- Location: Wilcox County, Alabama, United States
- Coordinates: 32°03′26″N 87°14′57″W﻿ / ﻿32.05722°N 87.24917°W
- Area: 236 acres (96 ha)
- Elevation: 79 ft (24 m)
- Established: 1969
- Administrator: Alabama Department of Conservation and Natural Resources
- Designation: Alabama state park
- Website: Official website

= Roland Cooper State Park =

State park in Wilcox County, Alabama, United States

Roland Cooper State Park is a public recreation area located six miles north of Camden, Alabama, on the eastern shore of Dannelly Reservoir, a 22000 acre impoundment of the Alabama River known locally as the Millers Ferry Reservoir. The park features cottages, campground, fishing, and boating facilities.

==History==
The 236 acre state park opened as Bridgeport State Park on land leased from the Army Corps of Engineers following the construction of Miller's Ferry Lock and Dam in 1969. The park was renamed for state senator William Roland Cooper in the 1970s.

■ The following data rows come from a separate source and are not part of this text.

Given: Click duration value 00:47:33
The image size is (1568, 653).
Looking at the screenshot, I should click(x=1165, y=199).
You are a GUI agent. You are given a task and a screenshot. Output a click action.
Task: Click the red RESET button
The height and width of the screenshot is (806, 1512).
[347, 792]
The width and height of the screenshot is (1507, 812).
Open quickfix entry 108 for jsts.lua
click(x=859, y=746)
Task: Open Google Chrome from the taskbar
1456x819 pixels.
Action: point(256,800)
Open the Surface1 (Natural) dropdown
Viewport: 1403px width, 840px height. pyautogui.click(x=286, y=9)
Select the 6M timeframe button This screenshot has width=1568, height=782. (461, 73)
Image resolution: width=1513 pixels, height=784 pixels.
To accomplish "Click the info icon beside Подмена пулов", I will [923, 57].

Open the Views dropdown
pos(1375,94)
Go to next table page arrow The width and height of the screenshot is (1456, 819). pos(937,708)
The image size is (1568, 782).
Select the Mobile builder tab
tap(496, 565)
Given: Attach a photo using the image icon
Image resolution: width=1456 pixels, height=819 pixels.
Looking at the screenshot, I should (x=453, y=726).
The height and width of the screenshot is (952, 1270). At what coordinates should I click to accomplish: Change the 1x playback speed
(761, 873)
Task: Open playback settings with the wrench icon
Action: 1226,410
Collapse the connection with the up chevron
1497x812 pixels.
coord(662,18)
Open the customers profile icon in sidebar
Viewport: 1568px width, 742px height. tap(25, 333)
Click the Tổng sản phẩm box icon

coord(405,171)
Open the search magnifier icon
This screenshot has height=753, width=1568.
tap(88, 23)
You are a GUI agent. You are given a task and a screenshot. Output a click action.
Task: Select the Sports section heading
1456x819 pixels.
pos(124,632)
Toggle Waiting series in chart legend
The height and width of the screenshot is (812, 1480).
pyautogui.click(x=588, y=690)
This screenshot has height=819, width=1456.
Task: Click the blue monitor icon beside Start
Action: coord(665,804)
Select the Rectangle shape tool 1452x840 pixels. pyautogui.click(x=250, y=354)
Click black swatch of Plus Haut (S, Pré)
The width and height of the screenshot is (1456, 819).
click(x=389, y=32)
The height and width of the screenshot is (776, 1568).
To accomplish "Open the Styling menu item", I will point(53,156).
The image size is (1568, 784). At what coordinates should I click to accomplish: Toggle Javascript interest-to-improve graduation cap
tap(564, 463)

It was one of several Alabama state parks that were closed or saw curtailment of services in 2015 following state budget cuts. The park re-opened in 2016 under a management agreement with a private contractor. After seven years under private control, the State Parks Division of the Alabama Department of Conservation and Natural Resources resumed management of the park in 2023.